Brownlee Reservoir levels are dropping despite higher-than-normal inflows from the Snake River. That’s because Idaho Power, under direction from the U.S. Army Corps of Engineers (USACE), is lowering the reservoir to make room for spring runoff.
At 58 miles long, the reservoir extends from Brownlee Dam in Hells Canyon upstream to Farewell Bend, Oregon. Water stored there is critical to Idaho Power’s hydroelectric system, which is the company’s largest source of electricity.
Each year, beginning in January, Idaho Power lowers the reservoir as part of the Columbia Basin regional flood control plan directed by the USACE. How far and how fast the reservoir must be drafted depends largely on mountain snowpack that feeds the Snake and other rivers in the Columbia Basin.
The preliminary drawdown requirement is 2,045 feet by the end of February, which is 20 to 25 feet below the current elevation and 32 feet below full pool. The official end of February drawdown level will be set in early February. March and April elevation targets are set later in the year as the snowpack develops. As of the second week of January, snowpack is below normal upstream of Brownlee Reservoir, which could mean a less dramatic drawdown than what was seen last year.

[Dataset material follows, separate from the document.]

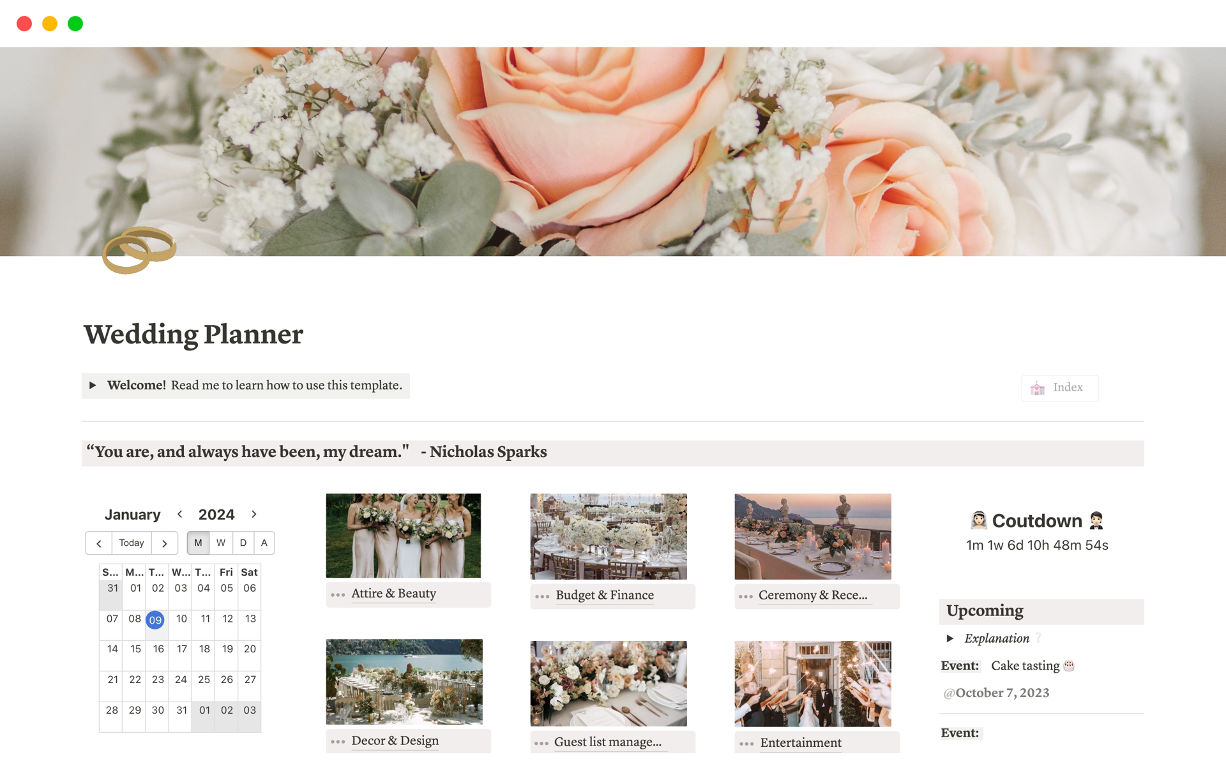Click the wedding rings page icon
Viewport: 1226px width, 766px height.
(139, 250)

The drawdown comes at a time when streamflows in the mid-Snake River are higher than normal for this time of year, as upstream reservoirs with above-average carryover release water to meet winter storage targets and make room for spring runoff. The result is higher than normal flows below Hells Canyon Dam, where daily average flows are expected to range between 18,000 and 25,000 cubic feet per second through January.